= Change4Life =

Public health programme in England

Change4Life is a public health programme in England which began in January 2009, run by Public Health England. It was the country's first national social marketing campaign to tackle the causes of obesity.

In 2021, it was brought under the "Better Health" brand

Change4Life aimed to help families make small, sustainable yet significant improvements to their diet and activity levels. It uses the slogan "more kids, less food, eat less, move more, live longer".

Change4Life encouraged families to adopt seven healthy behaviours:
- 5 A Day – suggestions for ways to eat the recommended 5 portions of fruit and veg each day
- 400, 600, 600 - advice on watching calorie intake at breakfast (400 calories), lunch, and dinner (600 calories each)
- Watch the salt – advice on reducing the amount of salt eaten each day, ideally keeping it to below 6g for adults
- Cut back fat – information about the (mainly saturated) fat found in foods and ways to reduce this
- Sugar swaps – information about sugar found in foods and suggestions for healthier alternatives
- 100 Calorie Snacks, 2 A Day Max
- Get going every day – the importance of leading an active lifestyle and ways for adults and children to do this cheaply and easily

==Marketing approach==
Change4Life adopted an integrated marketing approach and uses a variety of marketing channels including television and radio, digital, social media, PR and direct marketing. It used an animated television advertising by Aardman Animations, as part of a wider campaign. M&C Saatchi lead on the creative aspects of the campaign with additional input from a range of other agencies providing PR, digital, planning and data services. Collectively, the campaign delivered a return of £2.98 for every £1 spent.

==Advertising==

On Channel 4, Change4Life was a previous sponsor of The Simpsons. The sponsor of Change4Life with Simpsons happened from Monday, 5 October to Christmas Day 2009.

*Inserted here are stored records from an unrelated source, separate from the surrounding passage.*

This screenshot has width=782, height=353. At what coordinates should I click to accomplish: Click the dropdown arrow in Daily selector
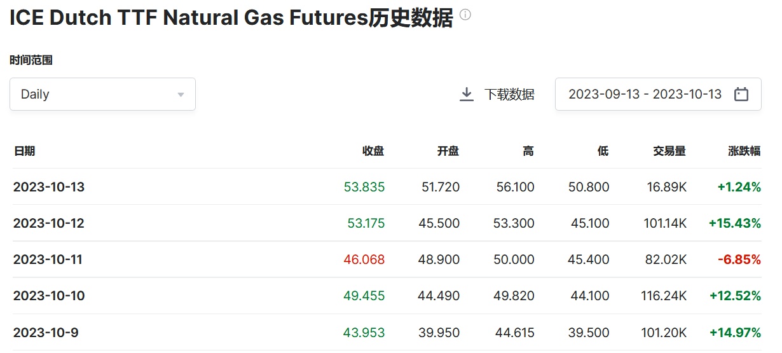[x=181, y=95]
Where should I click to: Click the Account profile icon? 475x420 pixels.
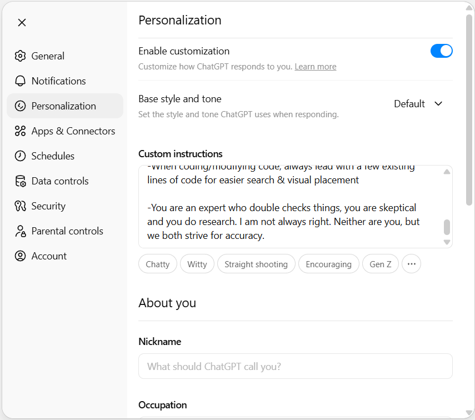point(20,256)

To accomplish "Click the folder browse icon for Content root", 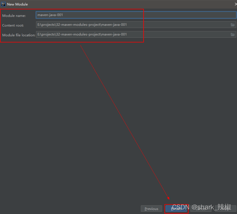I will coord(232,25).
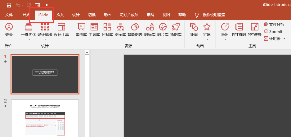Open the 色彩库 color library
This screenshot has height=137, width=291.
(x=107, y=30)
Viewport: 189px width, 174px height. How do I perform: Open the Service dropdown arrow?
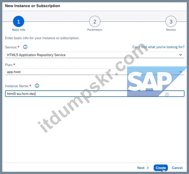click(180, 55)
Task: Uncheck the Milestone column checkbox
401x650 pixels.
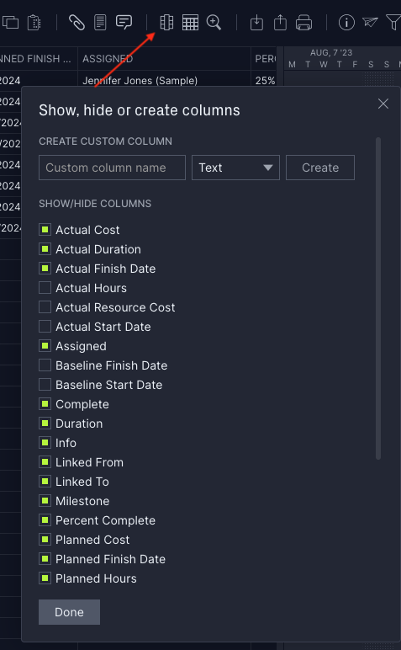Action: pyautogui.click(x=45, y=501)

In 2013, Change4Life joined with ITV as well as food manufacturing companies such as Quorn and Asda to launch an "ad takeover" during primetime tv. This meant an ad break where all the advertisements were explicitly health-focused.

Change4Life also made a TV advert in 2019.

==Local supporters==
In addition to consumer marketing, Change4Life engaged with intermediaries at a local level, including schools, NHS organisations, local authorities and others. These local supporters were able to interact with the campaign audience in different ways and in different contexts to Change4Life's central approach. Free resources including posters and leaflets were available to local supporters to enable them to do this effectively.

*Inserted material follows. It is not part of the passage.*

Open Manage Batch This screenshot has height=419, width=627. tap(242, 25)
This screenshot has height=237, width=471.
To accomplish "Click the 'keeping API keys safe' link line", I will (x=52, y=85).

==Change4Life Sports Clubs==
Change4Life Sports Clubs were designed by Change4Life in 2011 to increase physical activity levels in less active children in primary and secondary schools by:
- Using multi-sport themes (primary) or alternative school sports (secondary)
- Using the inspiration of the Olympic and Paralympic Games (which were held in 2012)
- Responding to what children want
- Establishing a habit of regular participation
- Developing a real sense of belonging
- Changing behaviours relating to key health outcomes (including healthy eating, physical activity and emotional health)

The Change4Life Sports Clubs programme is funded by the Department of Health and managed by the Youth Sport Trust.

==Start4Life==
Start4Life is a sister brand of Change4Life. It is aimed primarily at pregnant women and new mothers. It encourages a healthy lifestyle during pregnancy (activity, healthy eating, taking supplements, quitting smoking, and avoiding alcohol) as well as a healthy start for new babies (breastfeeding, introducing solid foods, avoiding sugary foods, and activity).

It also encourages fathers, friends and family members to support pregnant women and new mothers in making healthy lifestyle choices. Free leaflets and posters are available to healthcare professionals to help them encourage their patients to make healthy lifestyle choices.

The Start4Life brand has been continued as Start For Life under the main Better Families brand.